The Association for Social Research and Action (Nomadesc) has defended human rights in the port city of Buenaventura since 1999, when the Pacific and Farallones fronts of the Calima Block of the Autodefensas Unidas de Colombia (AUC) paramilitary group began staging incursions in the area, leaving a trail of crime, theft, displacement and forced disappearance in their wake, all the way from Cali to Buenaventura.

After Nomadesc began accompanying the processes of afro-colombian communities andin time they saw the need for collaboration with other organisations.
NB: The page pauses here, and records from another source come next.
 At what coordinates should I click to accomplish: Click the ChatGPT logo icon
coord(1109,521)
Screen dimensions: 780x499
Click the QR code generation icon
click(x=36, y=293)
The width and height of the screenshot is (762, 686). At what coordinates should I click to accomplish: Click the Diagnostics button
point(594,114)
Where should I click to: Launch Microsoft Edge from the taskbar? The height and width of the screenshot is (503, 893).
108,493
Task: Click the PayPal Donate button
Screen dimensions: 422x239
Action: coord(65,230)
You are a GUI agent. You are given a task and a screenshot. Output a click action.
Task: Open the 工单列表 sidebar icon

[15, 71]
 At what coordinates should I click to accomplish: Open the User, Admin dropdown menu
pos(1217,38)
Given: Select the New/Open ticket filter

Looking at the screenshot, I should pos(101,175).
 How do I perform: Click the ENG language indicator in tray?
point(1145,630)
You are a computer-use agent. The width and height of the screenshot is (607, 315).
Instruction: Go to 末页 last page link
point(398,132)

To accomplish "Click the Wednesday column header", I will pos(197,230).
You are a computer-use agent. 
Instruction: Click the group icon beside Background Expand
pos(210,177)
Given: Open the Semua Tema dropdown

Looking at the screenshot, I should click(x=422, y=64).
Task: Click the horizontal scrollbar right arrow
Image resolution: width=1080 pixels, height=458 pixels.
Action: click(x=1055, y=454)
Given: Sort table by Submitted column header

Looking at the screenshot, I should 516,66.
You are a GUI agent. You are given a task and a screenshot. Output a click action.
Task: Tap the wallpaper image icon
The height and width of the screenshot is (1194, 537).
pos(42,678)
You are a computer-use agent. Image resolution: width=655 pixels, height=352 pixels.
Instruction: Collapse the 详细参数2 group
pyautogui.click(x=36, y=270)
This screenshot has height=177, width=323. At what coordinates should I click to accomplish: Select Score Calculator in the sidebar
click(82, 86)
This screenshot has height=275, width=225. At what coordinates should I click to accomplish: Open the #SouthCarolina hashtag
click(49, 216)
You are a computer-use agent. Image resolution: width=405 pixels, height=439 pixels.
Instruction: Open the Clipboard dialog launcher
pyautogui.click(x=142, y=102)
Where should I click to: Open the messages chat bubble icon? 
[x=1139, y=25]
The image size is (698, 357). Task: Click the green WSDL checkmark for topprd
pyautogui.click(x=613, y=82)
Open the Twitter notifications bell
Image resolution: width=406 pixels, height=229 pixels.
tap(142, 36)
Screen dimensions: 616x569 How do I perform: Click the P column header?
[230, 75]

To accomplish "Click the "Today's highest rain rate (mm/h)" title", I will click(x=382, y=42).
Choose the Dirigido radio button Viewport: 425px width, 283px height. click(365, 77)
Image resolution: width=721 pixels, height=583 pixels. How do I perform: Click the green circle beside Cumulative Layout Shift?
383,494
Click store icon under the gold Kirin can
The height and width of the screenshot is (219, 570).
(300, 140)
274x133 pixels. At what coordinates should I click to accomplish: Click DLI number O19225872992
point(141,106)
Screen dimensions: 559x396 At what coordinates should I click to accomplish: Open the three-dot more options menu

Nomadesc now works with a dozen organisations from the Inter-Organisational Committee for the Defence of Rights of the Communities who live the Territories Reclaimed from the Sea in Buenaventura and started an integrated research initiative to show how the current port expansion and infrastructure development are linked to the human rights violations in the city and how constitutional and ethno-territorial rights are being infringed.

The report by the Inter-Church Justice and Peace Commission Buenaventura: Displacement for a Competite Economy explains how the living conditions in Buenaventura have deteriorated as a consequence of the economic growth, modernisation and expansion through the development of the port. This has led to restrictions on the population an increase in violence, social disintegration, the gradual disappearance of customs, and a disruption to local production and the traditional means of subsistence linked to the sea. The constant anxiety of not knowing where the affected population may be resettled or how they will survive economicallyis just one of many examples.[1]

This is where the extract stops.